U.S. Fleet Forces (USFF) Command’s executive director and chief of staff retired as the Navy’s highest ranking, longest serving senior executive service (SES), equivalent to the Navy’s O-9 rank or vice admiral. Mark Honecker was bid fair winds and following seas during his retirement ceremony aboard decommissioned battleship USS Wisconsin (BB 64), Sept. 23.
“There was no better advocate for the fleet, for our civilian shipmates, or for all Sailors and Marines,” said Adm. Christopher W. Grady, commander, USFF. “I don’t believe there is anyone on the waterfront, or in the flag wardroom, or SES wardroom, or anywhere who hasn’t benefited from what Mark Honecker has brought to the Navy.”
Honecker was born overseas into a military family; he spent most of his formative years in Alexandria, Virginia, and began his career as a financial management intern with the Assistant Secretary of the Navy. Throughout his 34-years of service to his country, he worked in a variety of commands that included the offices of the Deputy Chief of Naval Operations (Logistics), Deputy Director for Business and Civilian Resources, the Chief of Naval Operations; and Commander, Naval Network Warfare Command.

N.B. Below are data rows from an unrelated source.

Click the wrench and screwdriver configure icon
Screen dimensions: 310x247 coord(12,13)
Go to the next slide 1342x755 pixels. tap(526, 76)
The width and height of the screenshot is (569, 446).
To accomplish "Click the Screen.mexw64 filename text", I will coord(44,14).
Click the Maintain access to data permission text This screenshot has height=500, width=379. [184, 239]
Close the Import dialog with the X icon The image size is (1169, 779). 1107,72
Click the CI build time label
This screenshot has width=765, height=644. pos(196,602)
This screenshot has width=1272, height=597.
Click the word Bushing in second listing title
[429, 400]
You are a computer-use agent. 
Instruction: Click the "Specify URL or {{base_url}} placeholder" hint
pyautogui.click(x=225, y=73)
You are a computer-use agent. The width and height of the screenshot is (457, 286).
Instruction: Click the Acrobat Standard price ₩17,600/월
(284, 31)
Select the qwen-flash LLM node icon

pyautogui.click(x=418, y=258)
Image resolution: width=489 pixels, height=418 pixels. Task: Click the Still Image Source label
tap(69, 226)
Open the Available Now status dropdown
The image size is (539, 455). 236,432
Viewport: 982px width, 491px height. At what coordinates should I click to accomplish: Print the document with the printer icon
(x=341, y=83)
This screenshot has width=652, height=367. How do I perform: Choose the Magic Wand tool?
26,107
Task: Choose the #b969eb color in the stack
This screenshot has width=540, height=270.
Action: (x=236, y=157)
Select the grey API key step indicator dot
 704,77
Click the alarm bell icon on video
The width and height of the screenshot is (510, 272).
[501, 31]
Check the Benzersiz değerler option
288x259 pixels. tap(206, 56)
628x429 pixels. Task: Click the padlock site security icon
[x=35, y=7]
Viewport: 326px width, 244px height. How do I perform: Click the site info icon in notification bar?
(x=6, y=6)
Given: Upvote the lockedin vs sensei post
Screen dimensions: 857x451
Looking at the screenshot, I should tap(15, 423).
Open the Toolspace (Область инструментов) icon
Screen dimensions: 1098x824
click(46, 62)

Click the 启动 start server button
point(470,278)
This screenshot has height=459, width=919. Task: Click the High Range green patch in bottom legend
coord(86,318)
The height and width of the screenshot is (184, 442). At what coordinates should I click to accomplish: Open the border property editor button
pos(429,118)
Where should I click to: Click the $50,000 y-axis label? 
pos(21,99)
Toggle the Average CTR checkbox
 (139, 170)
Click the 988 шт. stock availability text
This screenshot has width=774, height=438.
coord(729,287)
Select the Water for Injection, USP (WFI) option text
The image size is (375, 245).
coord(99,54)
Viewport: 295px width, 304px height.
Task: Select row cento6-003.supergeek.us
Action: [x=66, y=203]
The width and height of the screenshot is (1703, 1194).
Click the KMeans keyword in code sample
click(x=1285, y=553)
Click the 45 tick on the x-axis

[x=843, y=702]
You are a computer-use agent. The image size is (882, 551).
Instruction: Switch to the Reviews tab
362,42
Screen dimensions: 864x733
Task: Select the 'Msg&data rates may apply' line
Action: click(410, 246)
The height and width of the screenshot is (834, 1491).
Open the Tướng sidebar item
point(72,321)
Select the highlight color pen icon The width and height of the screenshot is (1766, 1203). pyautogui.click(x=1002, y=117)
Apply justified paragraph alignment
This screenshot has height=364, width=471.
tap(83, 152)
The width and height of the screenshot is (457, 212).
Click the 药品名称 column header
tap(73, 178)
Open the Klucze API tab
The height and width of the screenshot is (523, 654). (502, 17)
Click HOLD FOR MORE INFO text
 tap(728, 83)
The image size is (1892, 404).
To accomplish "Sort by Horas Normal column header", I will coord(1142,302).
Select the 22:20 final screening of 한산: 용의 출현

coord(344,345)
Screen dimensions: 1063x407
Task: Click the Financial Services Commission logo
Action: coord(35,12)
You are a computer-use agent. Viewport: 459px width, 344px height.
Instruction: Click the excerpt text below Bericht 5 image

In an interview prior to his retirement, Honecker took time to reflect on how his professional career was propelled to the pinnacle of civil service. Summarizing his decades-long journey, he discussed some of his “executive truths,” or guiding principles, which not only steered and invigorated the USFF staff over the years, but helped him achieve balance in his career, family, community and spirituality.
Follow Your Passion…You’ll be Happier and Perform Better
Honecker reflected that service was something that he was always interested in – an inherited trait of stewardship from his father, who was in the Air Force, and his mother, who was a nurse.
“The service industry has always been part of my family,” said Honecker. “That actually drew me to coming to work for the Navy; I wanted to continue with this family tradition of service.”
Before he joined the civil service, Honecker started as an eager intern. During this period, he ultimately found his passion for what he really wanted to do.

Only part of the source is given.